Listed below are some of the psychological aspects that cause a shy bladder:
- Harassment: If a person has faced sexual harassment or abuse linked to using the restroom, they might experience shy bladder syndrome. It may develop as a symptom of their PTSD
- Social Anxiety: People who suffer from social anxiety or already feel self-conscious might feel uncomfortable when peeing around others.
When a person has a shy bladder, some physical circumstances trigger anxiety, causing the condition. This is mostly temporary.
- Feeling Rushed: Many people have panic or anxiety attacks near a deadline or under pressure. These people might experience shy bladder if someone waits outside the restroom door.
- Pressured to Perform: This is precisely what happens during a drug test. The person is pressured to produce a specific amount of urine sample, which triggers anxiety.
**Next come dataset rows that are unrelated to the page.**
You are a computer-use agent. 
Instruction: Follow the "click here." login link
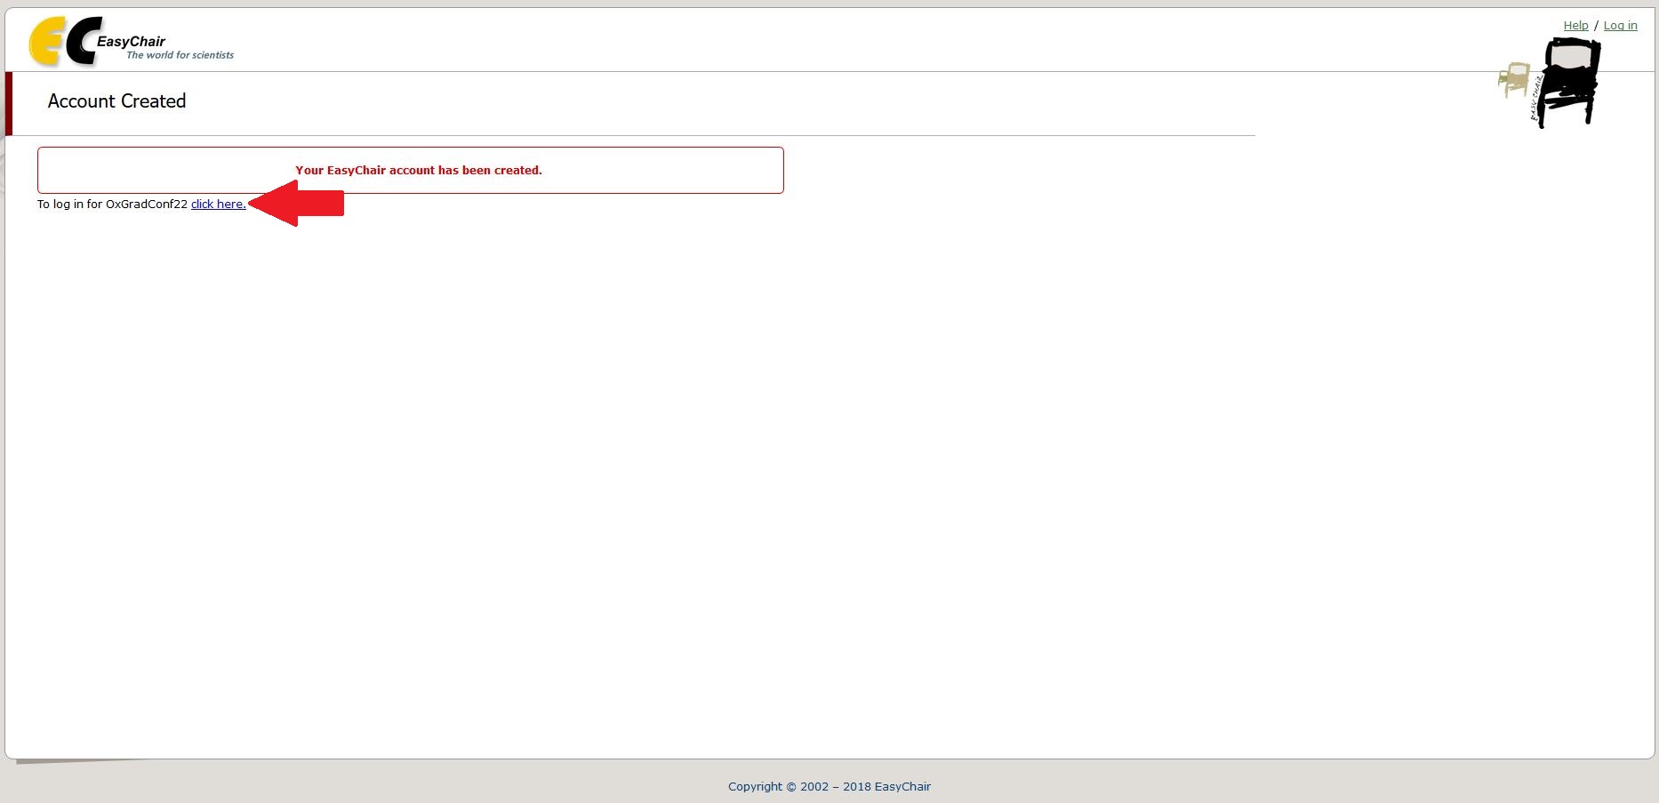(218, 205)

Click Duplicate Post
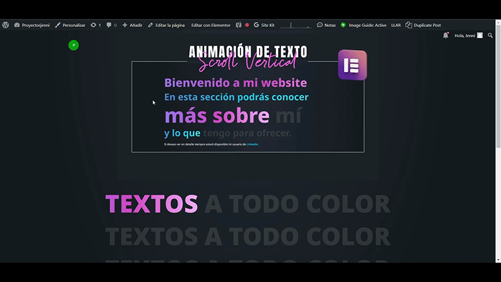(x=423, y=25)
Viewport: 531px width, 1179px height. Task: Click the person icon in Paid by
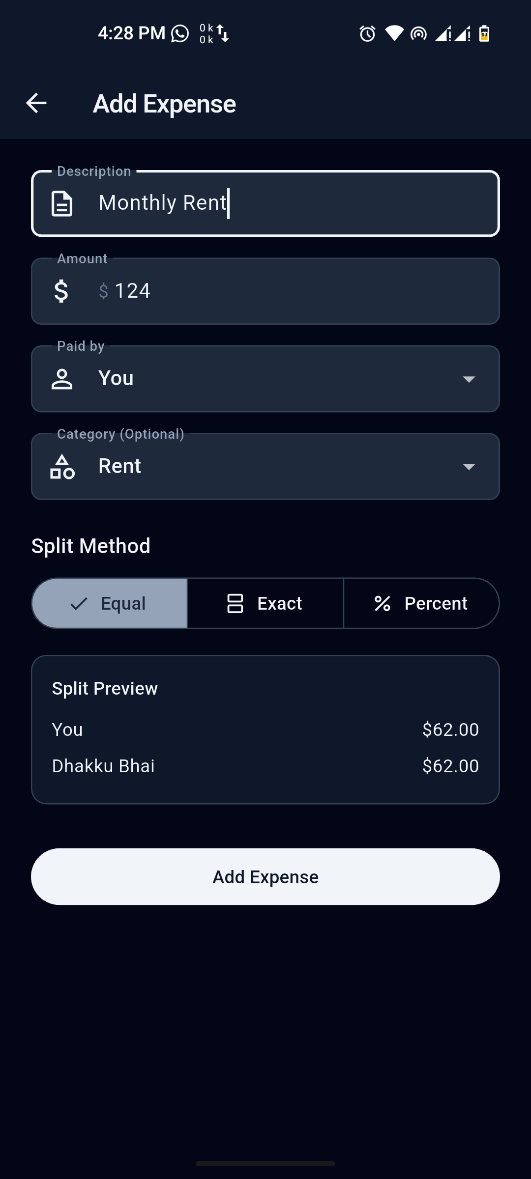62,379
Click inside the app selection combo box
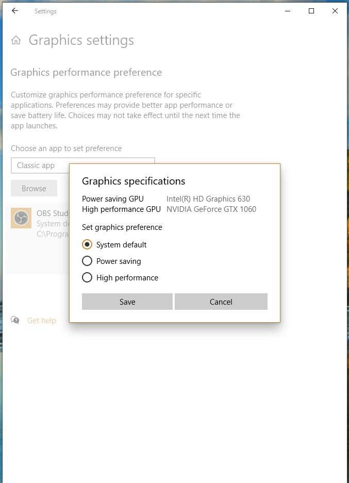 (82, 165)
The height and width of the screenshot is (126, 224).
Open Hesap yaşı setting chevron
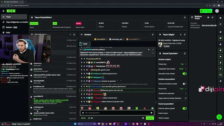click(186, 64)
Sometimes conditions like Cystitis might also cause the person to produce a small amount of pee. This is not linked to Paruresis or shy bladder, but it is a medical condition that should be diagnosed and treated.
How to overcome shy bladder for drug test?
Many people are highly likely to develop a shy bladder when required to do a drug test. If you cannot produce a urine sample within the required time, you can inform the person in charge and get a medical evaluation form.
However, suppose you haven’t had any issues with peeing in public restrooms before. In that case, chances are that the anxiety is just causing a temporary issue that can be resolved through the following strategies:
1. Running the Water
The sound of running water can be pretty soothing. Turn on the faucet in the sink and sit on the toilet. Try to relax while keeping the container in position.
2. Rinse your Genitals
Another strategy to overcome shy bladder is ringing the genitals and the area between the anus and the genitals. It helps if the water is warm as it will relax your muscles.
3. Sniff Peppermint oil
Peppermint oil is known for its relaxing properties. You can get some on a cotton ball and sniff it while you try releasing the urine. You can also add a few drops of it to the toilet bowl.
4. Go for a Stroll
Doing some physical activity is a good idea if you have a shy bladder. The activity can help stimulate the bladder as well.
5. Rinse your hands with cold water
Rinsing your hands in cold water will increase the urge to pee. When you feel the pressure, hold it in and go to the toilet to complete the process.
6. Stroke your inner thighs
Your thighs have the lateral femoral cutaneous nerve network. This is a purely sensory nerve, so when you stroke your inner thigh, you might have the urge to pee, throwing the shy bladder out the window.
7. Use relaxation techniques
Try techniques to relax yourself and your muscles. Breathing in and out methods work like a charm at times. You can also block out the world by closing your eyes and relaxing all your muscles from head to toe.
Shy bladder is a common issue that people face when they are required to produce a specimen for drug testing. While it is a serious psychological problem for some people, even causing them agoraphobia (the fear of going out), some techniques can work wonderful for temporary shy bladder.
Strategies like going out for a stroll, stroking your inner thighs, and sniffing peppermint oil have worked for people for a long time.
If you are experiencing shy bladder syndrome, you might want to try these techniques before you inform the person responsible for taking your sample. Because if you go for an evaluation and get a negative on it, you might even face penalties depending on the facility and its policies.